The above graphs show plotting of datapoints in 1-D, 2-D and 3-D feature spaces respectively. We can observe that the increase in number of features leads to higher dimensionality of the dataset, therefore needing exponentially large number of training datapoints.
Principal Components
When faced with a large set of correlated variables, principal components allow us to summarize this set with
a smaller number of representative variables that collectively explain most
of the variability in the original set. The principal component directions
are the directions in feature space along which
the original data highly varies. These directions also define lines and
subspaces that are as close as possible to the data cloud. The first principal component direction of the data is that along which the observations vary the most.
Principal Component Analysis
Most traditional statistical techniques for regression and classification are intended for the low-dimensional setting. Non-parametric approaches often perform poorly when the number of features is large. PCA reduces the dimension of a n × p data matrix X, where :
n (the number of observations) is much greater than p (the number of features)
Steps to Perform Principal Component Analysis with the Help of an Example :
Datapoints➔
Features🠋 | \(P_1\) | \(P_2\) | \(P_3\) | \(P_4\) |
\(F_1\) | 3 | 4 | 16 | 8 |
\(F_2\) | 5 | 10 | 15 | 3 |
Step 1: Find the mean of variables for all datapoints of individual features.
\begin{equation}Mean = \overline{F} = \frac{1}{n} \sum P_i\end{equation} where n in the total number of datapoints.
Here, for feature \(F_1\) and \(F_2\) given 4 datapoints, \begin{equation} \overline{F_1} = \frac{3+4+16+8}{4} =\frac{31}{4} = 7.75\end{equation} \begin{equation} \overline{F_2} = \frac{5+10+15+3}{4} =\frac{33}{4} = 8.25\end{equation}
Step 2: Calculate the Covariance Matrix of the dataset:
Covariance is a measure of the relationship between two random variables and evaluates the joint variability of the data.

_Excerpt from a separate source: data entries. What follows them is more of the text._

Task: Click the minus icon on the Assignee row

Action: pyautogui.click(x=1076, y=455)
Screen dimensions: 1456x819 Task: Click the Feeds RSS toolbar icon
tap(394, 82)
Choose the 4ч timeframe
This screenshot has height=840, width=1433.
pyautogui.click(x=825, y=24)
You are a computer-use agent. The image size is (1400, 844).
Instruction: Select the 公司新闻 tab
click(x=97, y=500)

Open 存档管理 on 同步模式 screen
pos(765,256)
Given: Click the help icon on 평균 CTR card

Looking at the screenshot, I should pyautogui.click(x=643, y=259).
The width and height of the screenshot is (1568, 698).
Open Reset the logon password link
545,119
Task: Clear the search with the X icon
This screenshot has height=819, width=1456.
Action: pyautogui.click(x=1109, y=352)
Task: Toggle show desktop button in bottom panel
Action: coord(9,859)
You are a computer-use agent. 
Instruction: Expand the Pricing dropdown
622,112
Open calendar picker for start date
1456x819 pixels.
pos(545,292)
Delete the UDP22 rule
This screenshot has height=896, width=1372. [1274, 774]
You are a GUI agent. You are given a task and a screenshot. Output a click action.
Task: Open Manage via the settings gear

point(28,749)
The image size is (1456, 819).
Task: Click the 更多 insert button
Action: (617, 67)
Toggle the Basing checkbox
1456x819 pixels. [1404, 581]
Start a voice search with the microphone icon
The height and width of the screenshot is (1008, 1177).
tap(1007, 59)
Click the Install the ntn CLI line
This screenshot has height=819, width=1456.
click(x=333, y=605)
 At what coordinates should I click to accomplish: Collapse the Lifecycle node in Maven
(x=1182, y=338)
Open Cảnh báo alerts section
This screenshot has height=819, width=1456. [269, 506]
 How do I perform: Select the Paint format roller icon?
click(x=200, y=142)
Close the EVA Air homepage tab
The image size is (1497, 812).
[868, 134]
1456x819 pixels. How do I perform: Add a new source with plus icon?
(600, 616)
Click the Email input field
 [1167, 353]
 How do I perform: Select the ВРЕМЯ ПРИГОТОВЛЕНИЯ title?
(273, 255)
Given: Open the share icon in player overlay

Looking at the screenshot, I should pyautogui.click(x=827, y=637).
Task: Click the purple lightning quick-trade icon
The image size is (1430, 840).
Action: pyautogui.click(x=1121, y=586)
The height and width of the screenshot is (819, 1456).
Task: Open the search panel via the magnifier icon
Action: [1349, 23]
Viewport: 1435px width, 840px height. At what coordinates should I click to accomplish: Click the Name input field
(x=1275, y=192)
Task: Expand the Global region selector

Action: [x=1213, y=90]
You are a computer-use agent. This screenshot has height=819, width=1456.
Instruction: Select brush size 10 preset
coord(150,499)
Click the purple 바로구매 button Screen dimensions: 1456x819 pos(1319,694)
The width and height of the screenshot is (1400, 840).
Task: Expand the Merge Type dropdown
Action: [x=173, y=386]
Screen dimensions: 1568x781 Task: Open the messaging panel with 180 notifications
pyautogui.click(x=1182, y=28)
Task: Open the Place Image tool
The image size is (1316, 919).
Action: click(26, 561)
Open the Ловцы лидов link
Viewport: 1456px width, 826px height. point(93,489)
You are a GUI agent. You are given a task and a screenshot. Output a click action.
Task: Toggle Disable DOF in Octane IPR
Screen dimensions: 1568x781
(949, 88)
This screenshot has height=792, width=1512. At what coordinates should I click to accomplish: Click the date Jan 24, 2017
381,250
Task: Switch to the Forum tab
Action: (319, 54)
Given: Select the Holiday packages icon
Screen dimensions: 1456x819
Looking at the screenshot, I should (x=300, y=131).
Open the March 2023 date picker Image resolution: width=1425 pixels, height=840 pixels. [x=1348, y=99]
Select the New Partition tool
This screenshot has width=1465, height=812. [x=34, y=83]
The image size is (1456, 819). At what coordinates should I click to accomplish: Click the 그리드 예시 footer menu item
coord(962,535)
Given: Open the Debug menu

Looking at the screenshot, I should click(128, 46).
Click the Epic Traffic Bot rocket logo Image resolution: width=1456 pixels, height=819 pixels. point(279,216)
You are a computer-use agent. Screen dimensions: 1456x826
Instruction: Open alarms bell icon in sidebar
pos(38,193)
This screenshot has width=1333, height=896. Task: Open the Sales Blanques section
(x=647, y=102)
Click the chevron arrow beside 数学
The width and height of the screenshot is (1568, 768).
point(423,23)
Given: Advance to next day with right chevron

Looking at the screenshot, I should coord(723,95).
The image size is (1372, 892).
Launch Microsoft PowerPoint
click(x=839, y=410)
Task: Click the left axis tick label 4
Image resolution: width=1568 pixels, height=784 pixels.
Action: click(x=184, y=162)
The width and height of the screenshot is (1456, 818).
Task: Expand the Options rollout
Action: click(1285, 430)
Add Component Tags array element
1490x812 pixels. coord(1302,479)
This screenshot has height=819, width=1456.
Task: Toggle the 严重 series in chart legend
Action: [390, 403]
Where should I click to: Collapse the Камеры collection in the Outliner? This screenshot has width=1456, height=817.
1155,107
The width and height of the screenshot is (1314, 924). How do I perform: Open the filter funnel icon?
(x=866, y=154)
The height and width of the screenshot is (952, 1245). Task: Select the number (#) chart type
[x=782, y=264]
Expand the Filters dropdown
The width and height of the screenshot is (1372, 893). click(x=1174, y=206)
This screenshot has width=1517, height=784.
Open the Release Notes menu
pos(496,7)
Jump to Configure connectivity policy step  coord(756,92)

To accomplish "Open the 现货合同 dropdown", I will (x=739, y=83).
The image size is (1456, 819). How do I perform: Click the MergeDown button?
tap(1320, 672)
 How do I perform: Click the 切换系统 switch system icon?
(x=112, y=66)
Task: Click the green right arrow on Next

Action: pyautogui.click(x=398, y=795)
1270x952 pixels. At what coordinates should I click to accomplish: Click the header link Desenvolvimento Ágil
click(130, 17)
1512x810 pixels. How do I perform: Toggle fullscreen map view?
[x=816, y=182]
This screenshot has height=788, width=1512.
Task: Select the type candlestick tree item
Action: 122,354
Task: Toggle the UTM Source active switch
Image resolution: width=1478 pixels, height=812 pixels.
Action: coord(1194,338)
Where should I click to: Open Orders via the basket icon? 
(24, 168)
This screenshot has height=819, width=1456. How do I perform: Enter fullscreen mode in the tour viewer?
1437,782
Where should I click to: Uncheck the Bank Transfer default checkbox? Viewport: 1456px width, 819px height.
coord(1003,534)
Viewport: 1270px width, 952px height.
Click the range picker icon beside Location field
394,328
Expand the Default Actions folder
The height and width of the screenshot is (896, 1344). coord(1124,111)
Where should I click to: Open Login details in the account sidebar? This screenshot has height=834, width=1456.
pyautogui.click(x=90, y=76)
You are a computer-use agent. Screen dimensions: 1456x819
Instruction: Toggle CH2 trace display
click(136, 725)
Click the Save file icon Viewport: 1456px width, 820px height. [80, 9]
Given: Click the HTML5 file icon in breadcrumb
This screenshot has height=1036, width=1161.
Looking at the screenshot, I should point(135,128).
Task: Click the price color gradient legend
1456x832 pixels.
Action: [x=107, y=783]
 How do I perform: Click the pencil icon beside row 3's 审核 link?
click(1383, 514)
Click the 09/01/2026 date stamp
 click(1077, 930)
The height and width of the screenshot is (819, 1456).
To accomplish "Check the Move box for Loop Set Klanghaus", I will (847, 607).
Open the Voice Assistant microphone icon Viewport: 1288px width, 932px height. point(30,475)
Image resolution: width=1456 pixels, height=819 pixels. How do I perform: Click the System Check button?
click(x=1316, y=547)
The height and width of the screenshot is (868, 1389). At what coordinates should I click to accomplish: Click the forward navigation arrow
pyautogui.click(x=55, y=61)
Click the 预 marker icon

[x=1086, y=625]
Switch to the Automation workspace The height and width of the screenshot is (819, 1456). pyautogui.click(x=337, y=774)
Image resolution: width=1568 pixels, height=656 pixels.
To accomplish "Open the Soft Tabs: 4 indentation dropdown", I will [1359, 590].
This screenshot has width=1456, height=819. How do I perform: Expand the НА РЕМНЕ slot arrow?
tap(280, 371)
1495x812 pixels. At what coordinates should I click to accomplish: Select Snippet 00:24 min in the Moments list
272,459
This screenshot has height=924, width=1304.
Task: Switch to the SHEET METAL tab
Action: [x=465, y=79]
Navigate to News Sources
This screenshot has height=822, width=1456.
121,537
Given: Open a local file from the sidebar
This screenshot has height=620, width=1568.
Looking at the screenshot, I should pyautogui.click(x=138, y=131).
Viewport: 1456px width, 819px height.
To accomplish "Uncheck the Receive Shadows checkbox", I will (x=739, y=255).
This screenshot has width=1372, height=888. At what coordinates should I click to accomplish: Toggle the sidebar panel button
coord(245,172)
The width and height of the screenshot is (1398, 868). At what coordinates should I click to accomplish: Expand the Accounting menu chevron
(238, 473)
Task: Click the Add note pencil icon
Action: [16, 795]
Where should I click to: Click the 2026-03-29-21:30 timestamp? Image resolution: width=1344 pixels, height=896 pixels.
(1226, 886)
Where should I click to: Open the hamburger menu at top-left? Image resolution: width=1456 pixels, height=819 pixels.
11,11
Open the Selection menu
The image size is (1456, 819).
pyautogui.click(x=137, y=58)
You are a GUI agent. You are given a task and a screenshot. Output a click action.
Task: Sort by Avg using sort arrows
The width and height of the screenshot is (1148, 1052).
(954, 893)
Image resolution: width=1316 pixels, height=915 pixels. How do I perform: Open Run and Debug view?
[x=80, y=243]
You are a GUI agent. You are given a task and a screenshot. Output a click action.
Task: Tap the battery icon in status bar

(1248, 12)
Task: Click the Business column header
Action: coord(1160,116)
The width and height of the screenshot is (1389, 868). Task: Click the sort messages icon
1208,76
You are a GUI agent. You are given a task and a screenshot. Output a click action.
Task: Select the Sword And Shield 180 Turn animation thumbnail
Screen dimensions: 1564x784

The Covariance Matrix of the dataset having feature space is an n × n symmetric, positive, definite matrix given by :\begin{bmatrix}
Cov(X_1 ,X_1) & Cov(X_1 ,X_2) & .... & Cov(X_1 ,X_n)\\
Cov(X_2 ,X_1)& Cov(X_2, X_2) & .... & Cov(X_2, X_n)\\
\vdots & \vdots & \vdots\vdots\vdots\vdots & \vdots\\
Cov(X_n,X_1)& Cov(X_n,X_2) & .... & Cov(X_n,X_n)
\end{bmatrix}
The components of the covariance matrix are given by the covariance between two random variables X and Y defined as:
\begin{equation} Cov(X, Y) = E[(X - \mu_X)(Y - \mu_Y)]\end{equation} where \(X - \mu_X\) and \(Y - \mu_Y\) are the deviations of the two variables from their respective mean values and the covariance is the expected product of deviations.
For the given example, the covariance matrix of the features is :
\begin{bmatrix}
Cov(F_1,F_1) & Cov(F_1,F_2)\\
Cov(F_2,F_1) & Cov(F_2,F_2)
\end{bmatrix}
This equals to: \begin{bmatrix} \frac{1}{n-1}\sum_{k=1}^{n}(F_{1k}-\overline{F_1})(F_{1k}-\overline{F_1}) & \frac{1}{n-1}\sum_{k=1}^{n}(F_{1k}-\overline{F_1})(F_{2k}-\overline{F_1})\\ \frac{1}{n-1}\sum_{k=1}^{n}(F_{2k}-\overline{F_1})(F_{1k}-\overline{F_1})& \frac{1}{n-1}\sum_{k=1}^{n}(F_{2k}-\overline{F_1})(F_{2k}-\overline{F_1}) \end{bmatrix}
Calculating the covariances: \begin{equation}\begin{aligned}Cov(X_1 ,X_2) =\frac{1}{3}((3-7.75)(3-7.75)+(4-7.75)(4-7.75)+\\(16-7.75)(16-7.75)+(8-7.75)(8-7.75)) = 34.92\end{aligned}\end{equation}
\begin{equation}\begin{aligned}Cov(X_1 ,X_2) =\frac{1}{3}((3-7.75)(5-8.25)+(4-7.75)(10-8.25)+\\(16-7.75)(15-8.25)+(8-7.75)(3-8.25))=21.125\end{aligned}\end{equation}
\begin{equation}\begin{aligned}Cov(X_1 ,X_2) =\frac{1}{3}((3-7.75)(5-8.25)+(4-7.75)(10-8.25)+\\(16-7.75)(15-8.25)+(8-7.75)(3-8.25))=21.125\end{aligned}\end{equation}
\begin{equation}\begin{aligned}Cov(X_1 ,X_2) =\frac{1}{3}((5-8.25)(5-8.25)+(10-8.25)(10-8.25)+\\(15-8.25)(15-8.25)+(3-8.25)(3-8.25))=28.92\end{aligned}\end{equation}
Therefore, the Covariance Matrix( let S ) is : \( S=\begin{bmatrix} 34.92 & 21.125\\ 21.125 & 28.92 \end{bmatrix}\)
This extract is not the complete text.